◆ **Work item**
Below are the records; give again exactly the line with "This screenshot has height=792, width=808.", the line with "Click ACGIH Biologically", and each line that lies between them, and nothing besides.

Dataset entries
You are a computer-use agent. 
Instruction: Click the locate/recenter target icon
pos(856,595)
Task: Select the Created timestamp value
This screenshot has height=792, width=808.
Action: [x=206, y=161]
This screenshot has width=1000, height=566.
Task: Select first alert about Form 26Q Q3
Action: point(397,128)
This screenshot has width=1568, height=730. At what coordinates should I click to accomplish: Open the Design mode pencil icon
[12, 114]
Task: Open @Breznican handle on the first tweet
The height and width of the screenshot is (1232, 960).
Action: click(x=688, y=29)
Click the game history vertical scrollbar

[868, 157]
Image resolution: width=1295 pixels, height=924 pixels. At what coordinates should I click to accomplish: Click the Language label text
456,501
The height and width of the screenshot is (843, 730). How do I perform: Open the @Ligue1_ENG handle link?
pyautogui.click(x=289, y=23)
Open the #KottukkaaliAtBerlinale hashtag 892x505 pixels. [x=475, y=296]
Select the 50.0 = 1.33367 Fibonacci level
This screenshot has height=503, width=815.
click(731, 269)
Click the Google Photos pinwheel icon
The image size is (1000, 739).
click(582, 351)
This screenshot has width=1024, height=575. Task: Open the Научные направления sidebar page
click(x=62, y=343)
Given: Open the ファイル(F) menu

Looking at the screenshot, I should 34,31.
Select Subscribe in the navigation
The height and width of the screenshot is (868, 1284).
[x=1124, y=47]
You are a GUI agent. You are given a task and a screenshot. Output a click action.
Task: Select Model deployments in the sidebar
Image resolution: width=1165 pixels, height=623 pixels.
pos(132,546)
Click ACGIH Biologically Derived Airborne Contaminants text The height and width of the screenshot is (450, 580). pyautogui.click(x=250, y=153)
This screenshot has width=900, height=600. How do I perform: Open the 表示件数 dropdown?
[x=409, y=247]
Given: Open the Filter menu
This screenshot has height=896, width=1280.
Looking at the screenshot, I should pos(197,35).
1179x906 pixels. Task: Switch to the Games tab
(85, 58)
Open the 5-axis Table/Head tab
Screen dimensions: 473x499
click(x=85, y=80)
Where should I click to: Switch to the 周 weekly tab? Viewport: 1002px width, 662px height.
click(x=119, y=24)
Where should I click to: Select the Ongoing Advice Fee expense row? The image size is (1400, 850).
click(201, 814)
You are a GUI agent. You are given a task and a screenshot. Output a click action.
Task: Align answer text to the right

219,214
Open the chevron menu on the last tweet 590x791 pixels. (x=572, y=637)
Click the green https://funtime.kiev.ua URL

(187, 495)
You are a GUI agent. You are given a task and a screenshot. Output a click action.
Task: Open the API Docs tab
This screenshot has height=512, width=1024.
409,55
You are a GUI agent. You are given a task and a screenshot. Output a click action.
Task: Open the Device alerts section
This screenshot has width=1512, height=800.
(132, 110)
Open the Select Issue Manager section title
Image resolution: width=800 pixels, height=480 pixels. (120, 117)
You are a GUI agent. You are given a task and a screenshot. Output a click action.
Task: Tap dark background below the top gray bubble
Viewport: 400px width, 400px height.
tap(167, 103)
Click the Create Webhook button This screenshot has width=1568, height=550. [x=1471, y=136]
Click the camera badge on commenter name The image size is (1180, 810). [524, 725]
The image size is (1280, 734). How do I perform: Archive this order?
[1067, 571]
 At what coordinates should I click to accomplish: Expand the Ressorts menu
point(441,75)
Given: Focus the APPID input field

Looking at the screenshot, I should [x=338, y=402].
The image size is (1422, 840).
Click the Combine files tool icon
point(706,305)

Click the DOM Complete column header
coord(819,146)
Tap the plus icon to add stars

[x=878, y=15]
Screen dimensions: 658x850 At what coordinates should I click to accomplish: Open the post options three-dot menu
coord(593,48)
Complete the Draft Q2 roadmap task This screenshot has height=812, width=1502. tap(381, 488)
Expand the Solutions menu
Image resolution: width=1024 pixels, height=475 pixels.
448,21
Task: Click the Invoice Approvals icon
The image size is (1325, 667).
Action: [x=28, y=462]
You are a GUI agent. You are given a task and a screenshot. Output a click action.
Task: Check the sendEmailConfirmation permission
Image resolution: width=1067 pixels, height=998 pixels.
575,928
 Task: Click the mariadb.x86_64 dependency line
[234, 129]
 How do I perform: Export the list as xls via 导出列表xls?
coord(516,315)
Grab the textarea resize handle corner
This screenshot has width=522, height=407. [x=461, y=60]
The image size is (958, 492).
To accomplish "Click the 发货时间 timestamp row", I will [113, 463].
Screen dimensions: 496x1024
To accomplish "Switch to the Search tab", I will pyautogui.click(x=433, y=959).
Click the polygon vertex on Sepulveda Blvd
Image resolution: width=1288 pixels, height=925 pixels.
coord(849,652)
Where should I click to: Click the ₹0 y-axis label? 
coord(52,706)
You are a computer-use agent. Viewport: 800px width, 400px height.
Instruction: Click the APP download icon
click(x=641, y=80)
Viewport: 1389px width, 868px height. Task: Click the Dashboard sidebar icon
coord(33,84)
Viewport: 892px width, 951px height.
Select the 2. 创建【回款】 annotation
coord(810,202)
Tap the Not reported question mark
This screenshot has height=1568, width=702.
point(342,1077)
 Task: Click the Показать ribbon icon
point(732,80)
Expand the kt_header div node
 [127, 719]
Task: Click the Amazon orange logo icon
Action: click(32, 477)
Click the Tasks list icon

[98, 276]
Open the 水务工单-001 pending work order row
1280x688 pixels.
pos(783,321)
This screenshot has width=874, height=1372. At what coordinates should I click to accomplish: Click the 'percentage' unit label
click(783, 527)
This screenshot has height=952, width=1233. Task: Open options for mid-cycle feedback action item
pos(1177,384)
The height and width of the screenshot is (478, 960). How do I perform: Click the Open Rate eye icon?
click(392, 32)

◆ **Solution to this exercise**
This screenshot has height=792, width=808.
Action: [x=206, y=161]
This screenshot has width=1000, height=566.
Task: Select first alert about Form 26Q Q3
Action: point(397,128)
This screenshot has width=1568, height=730. At what coordinates should I click to accomplish: Open the Design mode pencil icon
[12, 114]
Task: Open @Breznican handle on the first tweet
The height and width of the screenshot is (1232, 960).
Action: click(x=688, y=29)
Click the game history vertical scrollbar

[868, 157]
Image resolution: width=1295 pixels, height=924 pixels. At what coordinates should I click to accomplish: Click the Language label text
456,501
The height and width of the screenshot is (843, 730). How do I perform: Open the @Ligue1_ENG handle link?
pyautogui.click(x=289, y=23)
Open the #KottukkaaliAtBerlinale hashtag 892x505 pixels. [x=475, y=296]
Select the 50.0 = 1.33367 Fibonacci level
This screenshot has height=503, width=815.
click(731, 269)
Click the Google Photos pinwheel icon
The image size is (1000, 739).
click(582, 351)
This screenshot has width=1024, height=575. Task: Open the Научные направления sidebar page
click(x=62, y=343)
Given: Open the ファイル(F) menu

Looking at the screenshot, I should 34,31.
Select Subscribe in the navigation
The height and width of the screenshot is (868, 1284).
[x=1124, y=47]
You are a GUI agent. You are given a task and a screenshot. Output a click action.
Task: Select Model deployments in the sidebar
Image resolution: width=1165 pixels, height=623 pixels.
pos(132,546)
Click ACGIH Biologically Derived Airborne Contaminants text The height and width of the screenshot is (450, 580). pyautogui.click(x=250, y=153)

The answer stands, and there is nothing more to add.